The core lesson. Iteration is not the lever — perception, or its GT-free proxy, is. The same wall shows up as the SIZE law, the structural-ceiling taxonomy, and here as gate-validity: a feedback loop is only as deployable as the GT-free mask-quality signal in that domain. Where the target is cheaply separable (dark lung air, soft-tissue organ edges) a gated fix pays off; where it is not (polyp on mucosa) neither a loop nor a single fix can deploy without ground truth.
Honest-reporting note: earlier drafts carried optimistic hardcoded values (ISIC 0.885, Kvasir 0.860, CXR 0.855). This report uses numbers re-measured from scratch with the current pipeline: ISIC 0.882, Spleen 0.920, Kvasir 0.824, CXR 0.922. (Kvasir was 0.659 before the dense-correspondence localizer.)
Pipeline
One image, end to end.

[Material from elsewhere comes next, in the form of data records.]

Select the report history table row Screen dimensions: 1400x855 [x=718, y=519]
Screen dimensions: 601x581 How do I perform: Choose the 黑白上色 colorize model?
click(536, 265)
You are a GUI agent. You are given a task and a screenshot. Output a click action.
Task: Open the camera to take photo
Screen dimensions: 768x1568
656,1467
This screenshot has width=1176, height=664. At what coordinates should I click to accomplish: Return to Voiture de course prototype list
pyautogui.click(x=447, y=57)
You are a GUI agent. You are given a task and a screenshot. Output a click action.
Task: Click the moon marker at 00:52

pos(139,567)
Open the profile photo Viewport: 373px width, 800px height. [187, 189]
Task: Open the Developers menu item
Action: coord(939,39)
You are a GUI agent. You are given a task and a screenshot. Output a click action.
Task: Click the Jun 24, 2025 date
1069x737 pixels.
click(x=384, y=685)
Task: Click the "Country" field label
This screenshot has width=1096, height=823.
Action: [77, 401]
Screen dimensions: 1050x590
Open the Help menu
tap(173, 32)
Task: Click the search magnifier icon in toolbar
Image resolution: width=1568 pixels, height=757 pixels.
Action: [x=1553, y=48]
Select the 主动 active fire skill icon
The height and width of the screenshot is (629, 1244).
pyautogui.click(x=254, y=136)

A GT-free router selects skills per image; the drawer seam (amber) is the only model-coupled point — one config-driven dispatch_localizer picks per domain among an LLM polygon drawer, a frozen SAM-feature prototype, a frozen-DINOv2 dense-correspondence (CPG) localizer, or a static box — and everything downstream is numpy/config. Green boxes (🔄) are iterative loops: SAM fixed-point re-prompts and the spleen two-pass within-volume prior.
The deployed pipeline is feed-forward with SAM fixed-point re-prompt loops + a gated repair stage. The four drawer backends now unify behind one config-driven localizer dispatch (Kvasir uses the frozen-DINOv2 CPG dense-correspondence localizer). The red box lists iterative-feedback ideas whose fixes work but that no valid GT-free gate could deploy on no-cue targets (crop-zoom, verbal judge→redraw, keep-best fix-loop, catastrophic negative-point re-prompt) — the recurring lesson: the fix is rarely the bottleneck, the GT-free gate is.